Retype exactly the lines from the one holding "Image resolution: width=1081" through the final line of the data, both included.
DATA: Begin
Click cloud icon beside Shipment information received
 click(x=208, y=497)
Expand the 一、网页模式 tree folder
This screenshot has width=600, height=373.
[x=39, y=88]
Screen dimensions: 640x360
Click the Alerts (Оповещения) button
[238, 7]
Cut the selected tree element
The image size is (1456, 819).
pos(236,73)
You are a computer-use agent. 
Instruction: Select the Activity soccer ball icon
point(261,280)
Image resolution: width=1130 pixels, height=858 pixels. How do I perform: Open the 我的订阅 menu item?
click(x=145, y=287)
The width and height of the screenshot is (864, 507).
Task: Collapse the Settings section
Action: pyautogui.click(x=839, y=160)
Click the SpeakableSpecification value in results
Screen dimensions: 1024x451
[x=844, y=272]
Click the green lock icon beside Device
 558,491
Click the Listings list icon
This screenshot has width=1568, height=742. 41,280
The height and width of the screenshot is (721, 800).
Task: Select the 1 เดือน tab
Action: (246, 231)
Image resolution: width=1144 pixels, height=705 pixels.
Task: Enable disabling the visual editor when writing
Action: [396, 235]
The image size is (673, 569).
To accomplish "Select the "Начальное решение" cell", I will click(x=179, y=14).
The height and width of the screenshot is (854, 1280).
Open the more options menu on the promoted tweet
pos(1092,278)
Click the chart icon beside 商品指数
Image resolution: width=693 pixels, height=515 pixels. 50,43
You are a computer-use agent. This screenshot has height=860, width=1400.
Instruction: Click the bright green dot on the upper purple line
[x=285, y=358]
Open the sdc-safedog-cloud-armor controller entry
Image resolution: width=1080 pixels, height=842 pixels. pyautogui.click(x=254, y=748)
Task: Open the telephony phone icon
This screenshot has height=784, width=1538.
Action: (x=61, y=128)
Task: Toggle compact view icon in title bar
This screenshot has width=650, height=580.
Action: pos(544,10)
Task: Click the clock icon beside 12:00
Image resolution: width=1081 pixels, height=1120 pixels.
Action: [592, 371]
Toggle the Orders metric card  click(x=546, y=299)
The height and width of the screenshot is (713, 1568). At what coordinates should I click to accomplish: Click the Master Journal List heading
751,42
DATA: End
* RESPONSE AREA
Image resolution: width=1081 pixels, height=1120 pixels.
Action: [592, 371]
Toggle the Orders metric card  click(x=546, y=299)
The height and width of the screenshot is (713, 1568). At what coordinates should I click to accomplish: Click the Master Journal List heading
751,42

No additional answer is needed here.